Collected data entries

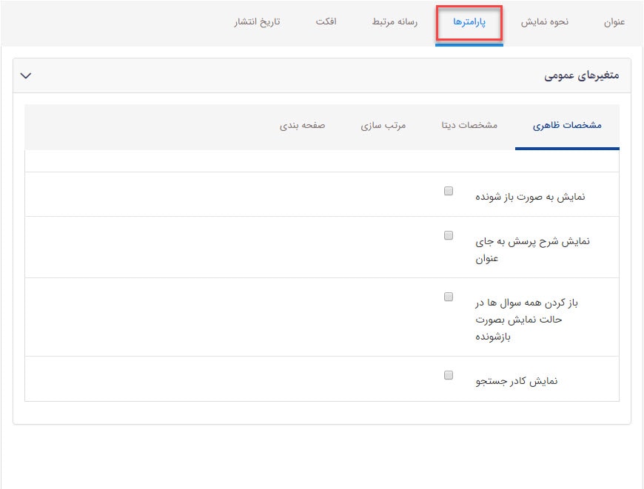This screenshot has width=644, height=489.
Task: Check the box for باز کردن همه سوال ها
Action: (449, 297)
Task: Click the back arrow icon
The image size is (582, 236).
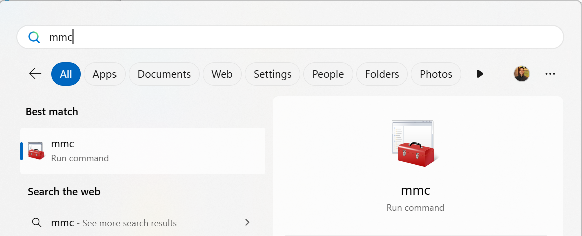Action: click(x=35, y=74)
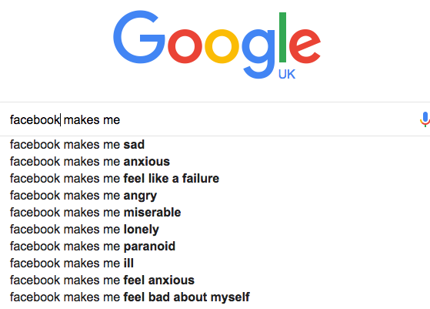Click the voice search microphone icon
The image size is (430, 309).
point(425,119)
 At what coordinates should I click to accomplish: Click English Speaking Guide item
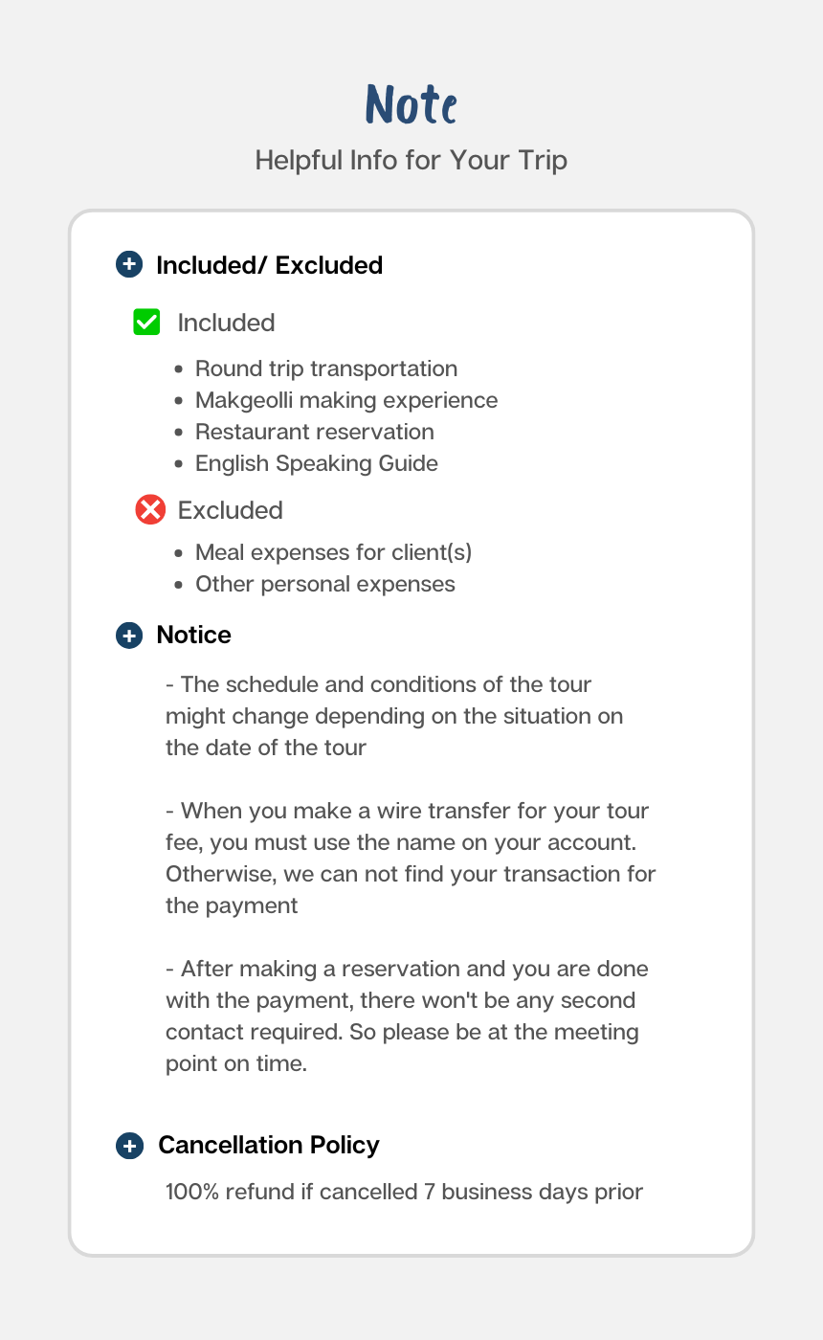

*YOUR ASSIGNMENT:*
Repeat verbatim the range of lines that opens at the line containing "The image size is (582, 236)." and closes at the last line of the entries, excluding all pictures.

*ANSWER FOR THE TASK:*
The image size is (582, 236).
Action: click(x=35, y=74)
Click the voice search microphone icon
The image size is (430, 309).
point(425,119)
 At what coordinates should I click to accomplish: Click English Speaking Guide item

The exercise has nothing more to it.